4. Be mindful

Paying attention to your breath is a form of mindfulness — noticing what’s happening in your body, mind and surroundings right now and not thinking (or stressing out) about the past or future.

But it’s not the only technique. You can take a mindfulness break by just noticing “what the air smells like,” or what sounds you are hearing, or the texture of the food you’re eating, Houghteling says. “It’s very much bringing your attention to the present.”

Mindfulness and relaxation techniques were more effective than talk therapies for reducing cortisol, according to an analysis of 58 stress management studies published in the journal Psychoneuroendocrinology in 2024.

5. Get outside

Try what some researchers call a “nature pill”: a little time outside. You’ll get the greatest benefits, Lavretsky says, if you literally get in touch with nature: “I ask people to go to the beach and go walk barefoot on the sand … or go to the park and sit on the grass or hug a tree.”

Studies suggest that getting outside just one day can lower your cortisol levels for the whole week, Lin says.

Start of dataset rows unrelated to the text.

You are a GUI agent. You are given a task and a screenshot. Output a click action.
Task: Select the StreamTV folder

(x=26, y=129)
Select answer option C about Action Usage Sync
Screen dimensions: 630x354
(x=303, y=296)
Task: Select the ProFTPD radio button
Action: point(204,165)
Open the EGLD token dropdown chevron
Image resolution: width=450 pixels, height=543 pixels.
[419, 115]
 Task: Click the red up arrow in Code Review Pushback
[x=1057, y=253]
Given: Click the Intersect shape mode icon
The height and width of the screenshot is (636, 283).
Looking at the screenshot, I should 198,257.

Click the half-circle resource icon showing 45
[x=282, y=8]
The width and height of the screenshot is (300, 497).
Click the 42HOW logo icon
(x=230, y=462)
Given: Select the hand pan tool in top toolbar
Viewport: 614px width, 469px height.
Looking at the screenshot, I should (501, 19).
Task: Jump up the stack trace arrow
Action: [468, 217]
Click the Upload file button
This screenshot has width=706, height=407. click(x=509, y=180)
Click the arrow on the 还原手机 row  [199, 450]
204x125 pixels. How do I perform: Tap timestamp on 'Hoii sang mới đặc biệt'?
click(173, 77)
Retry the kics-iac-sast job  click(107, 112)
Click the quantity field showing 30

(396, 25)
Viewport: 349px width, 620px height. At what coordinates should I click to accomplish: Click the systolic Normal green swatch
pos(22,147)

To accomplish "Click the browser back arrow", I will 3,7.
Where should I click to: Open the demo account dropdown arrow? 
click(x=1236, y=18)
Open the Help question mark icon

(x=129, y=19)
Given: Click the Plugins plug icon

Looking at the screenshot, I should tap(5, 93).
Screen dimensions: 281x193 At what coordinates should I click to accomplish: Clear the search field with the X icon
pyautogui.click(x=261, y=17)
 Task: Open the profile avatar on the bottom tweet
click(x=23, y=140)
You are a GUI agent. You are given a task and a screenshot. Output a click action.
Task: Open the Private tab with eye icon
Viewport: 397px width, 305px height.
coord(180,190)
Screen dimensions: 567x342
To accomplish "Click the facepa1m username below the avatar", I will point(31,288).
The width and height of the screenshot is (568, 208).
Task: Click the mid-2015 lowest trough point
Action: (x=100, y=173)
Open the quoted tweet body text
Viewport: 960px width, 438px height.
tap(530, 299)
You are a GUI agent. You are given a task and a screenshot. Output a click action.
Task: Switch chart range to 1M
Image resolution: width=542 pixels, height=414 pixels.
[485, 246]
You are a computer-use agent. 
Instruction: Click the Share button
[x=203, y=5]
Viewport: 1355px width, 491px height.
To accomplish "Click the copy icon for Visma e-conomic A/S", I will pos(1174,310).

The optimum nature dose for lowering cortisol levels is at least 20 to 30 minutes, according to a study published in Frontiers in Psychology in 2019.

6. Rethink what you’re eating

If your response to stress is eating junk food, you’re not alone, Lin says. But that kind of stress eating can increase inflammation, making the effects of cortisol worse. Weight gain also increases inflammation, Lee notes.

A better, anti-inflammatory diet includes vegetables, fruits, whole grains and legumes, and not too much sugar, processed foods or red meats. Fish high in omega-3 fatty acids, like salmon, may lower cortisol levels, and so may omega-3 supplements, Lin says.

But the supplements should be used with caution, since they can interact with medications, including blood thinners, she says.

Also, pay attention to when you eat, Houghteling suggests. Eating too close to bedtime can disturb your sleep, keeping your cortisol higher than usual overnight.

And think about what you drink, Lee says. Limiting caffeine and alcohol can reduce cortisol levels. Caffeine too close to bedtime, of course, can be “a double whammy,” he says, disrupting your sleep.

Consider herbal tea instead, Lin says. Studies suggest that choices like chamomile, lavender and lemon can reduce stress responses and inflammation, she says.

Tea also can be part of a calming ritual, she adds: “The process of heating the water, selecting the tea, steeping the tea and then putting that warm cup of tea in your hands is very comforting.”

7. Avoid triggers

You can’t avoid all the stressful situations in your life. But when you have control, use it, Lin says. Stressed by the news or social media? “Shut those down” or reduce your use, she says. 

Not just stress: Other causes of cortisol changes

The Cleveland Clinic says other cortisol problems can include:

  • High levels that come from taking corticosteroid medications or having a pituitary or adrenal gland tumor. This is called Cushing’s syndrome, and it has symptoms like excess belly and facial fat, fat deposits behind the neck, wide purple stretch marks and facial hair growth in women.
  • Low levels, called adrenal insufficiency, that come from an immune system problem called Addison’s disease or an underactive pituitary gland. Symptoms can include fatigue and unwanted weight loss.

Note: Diagnosing these diseases involves much more than a cortisol blood test.

Not on the list: a condition that some people call “adrenal fatigue,” based on the theory that constant stress can tire out your adrenal glands and cause low cortisol. The Endocrine Society, which represents specialists in hormone disorders, says that it’s not a legitimate diagnosis and that supplements sold to treat it may be harmful.